For example, a reinforcement learning model that can play StarCraft 2 at an expert level won’t be able to play a game with similar mechanics at any level of competency. Even slight changes to the original game will degrade the model’s performance. OpenAI Five only managed to master 16 playable characters in Dota 2 — not the game’s over 100 characters — and non-champion players were able to find strategies to reliably beat the system in a matter of days after it was made public.

Mike Cook, an AI researcher and game designer at Queen Mary University of London, agrees that games “aren’t that special” as a benchmark for AI. What really matters about games, he says, is the role they have in society and culture. But he believes that researchers are running out of both low-hanging fruit and cultural touchstones for the non-gaming public.

“Chess and Go were obvious targets [for AI benchmarks] because of their historical importance both in computer science and in wider human culture as a game ‘clever people’ please,” Cook told VentureBeat via email. “From there, where do you go? Well, you need games that (1) have a clear benchmark you can say you’ve beaten, (2) are understood or at least vaguely known by people who are not gamers, and (3) feel meaningful to beat … Playing chess is playing chess; the computer clearly doesn’t have an ‘edge’ there because the game is played in the mind. But if we tried to get an AI to play Call of Duty [or Quake II Arena] — a game which fulfill the first two criteria — it might not feel like a meaningful win because people expect computers to have fast reactions.”

Innovation through play

Others disagree. Nvidia — which has a vested interest in gaming hardware — stands behind the idea that games remain an important area of AI research, in particular for reinforcement learning. Bryan Catanzaro, VP of applied deep learning research at Nvidia, describes games as “clearly defined sandboxes” with rules and objectives that the real world lacks.

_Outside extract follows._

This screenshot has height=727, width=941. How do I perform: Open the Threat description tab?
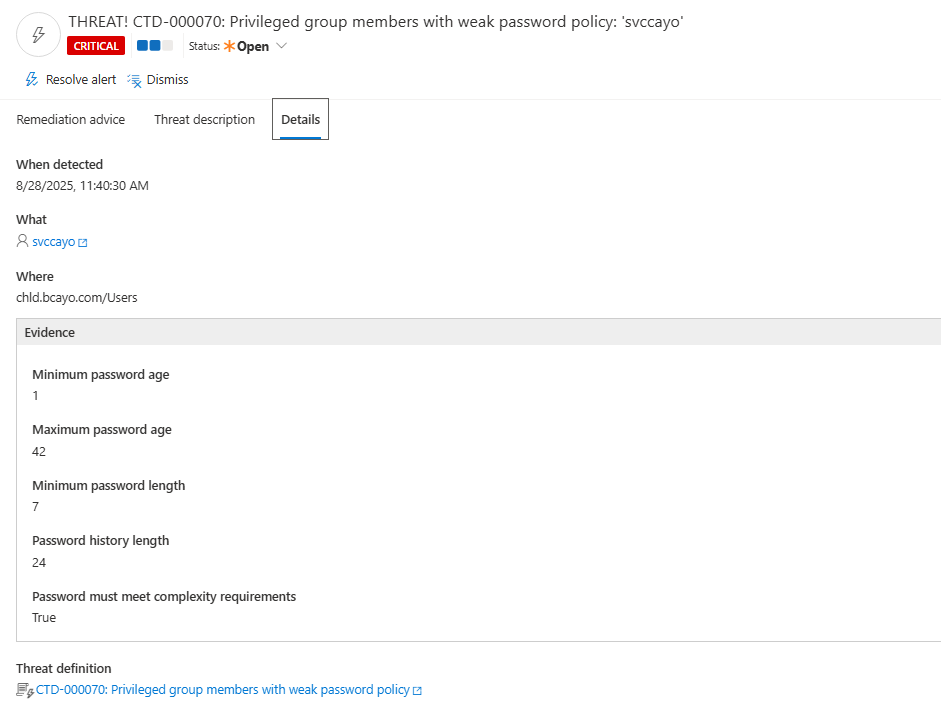[204, 119]
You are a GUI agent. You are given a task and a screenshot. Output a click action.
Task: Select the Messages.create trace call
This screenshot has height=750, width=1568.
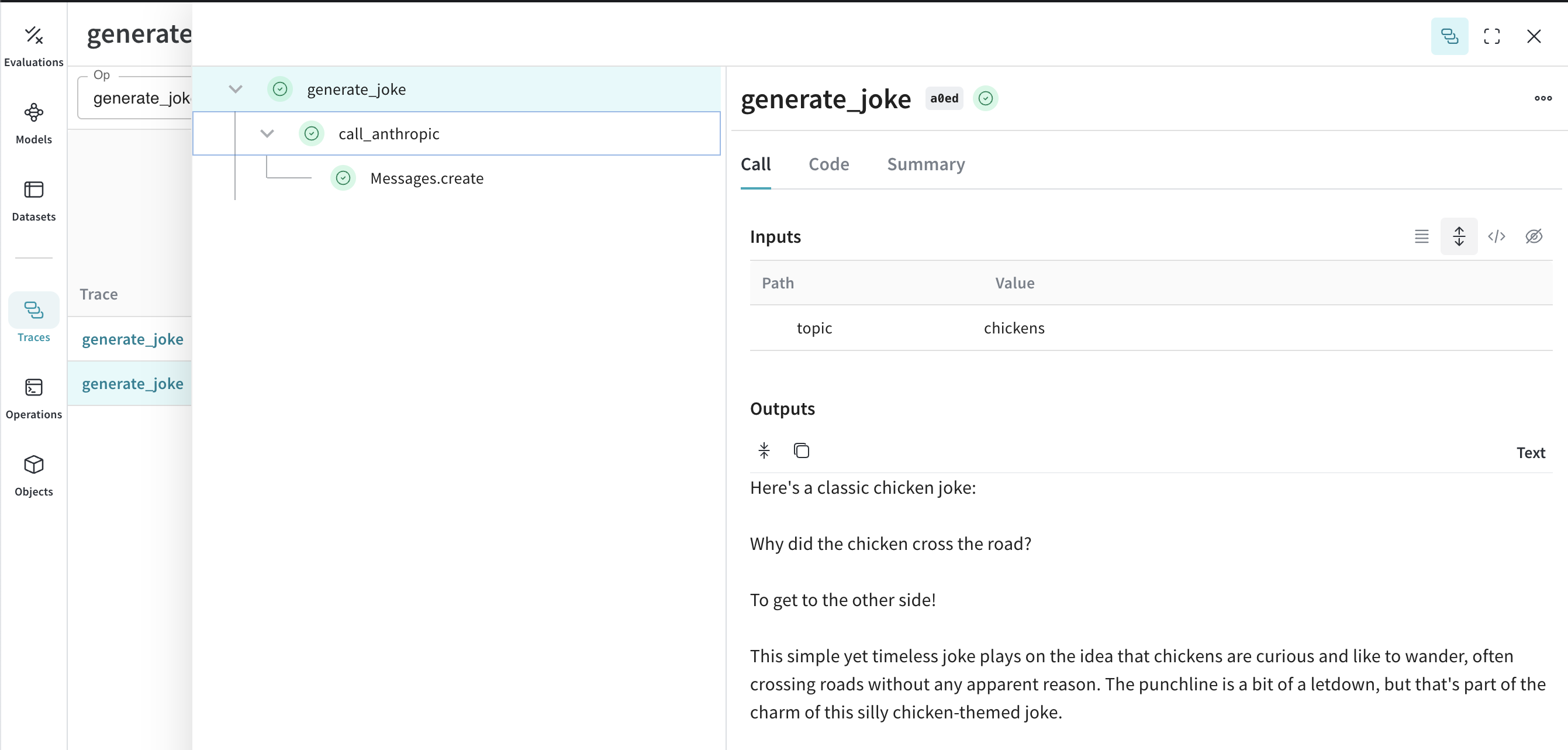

“Teaching AI agents to navigate them helps us work towards building generally useful agents that can help us solve problems in the real world,” Catanzaro told VentureBeat via email. “Also, they’re just a lot of fun to work with.”

Microsoft, too, believes in the power of gaming as a platform for AI development, pointing to efforts like the ongoing Project Paidia. A joint intiative between Microsoft Research Cambridge and Microsoft-owned game studio Ninja Theory, Project Paida aims to drive research in reinforcement learning by enabling systems to learn to collaborate with video game players.

Game engine vendor Unity is engaged in work along a similar vein. Its ML-Agents Toolkit plugin allows AI to acquire new skills and behaviors via reinforcement learning, where the only thing it knows in any given virtual environment is what’s correct. In partnership with Google, Unity created Obstacle Tower, a video game designed to challenge a system’s ability to navigate over obstacles including puzzles, complicated layouts, and dangerous enemies.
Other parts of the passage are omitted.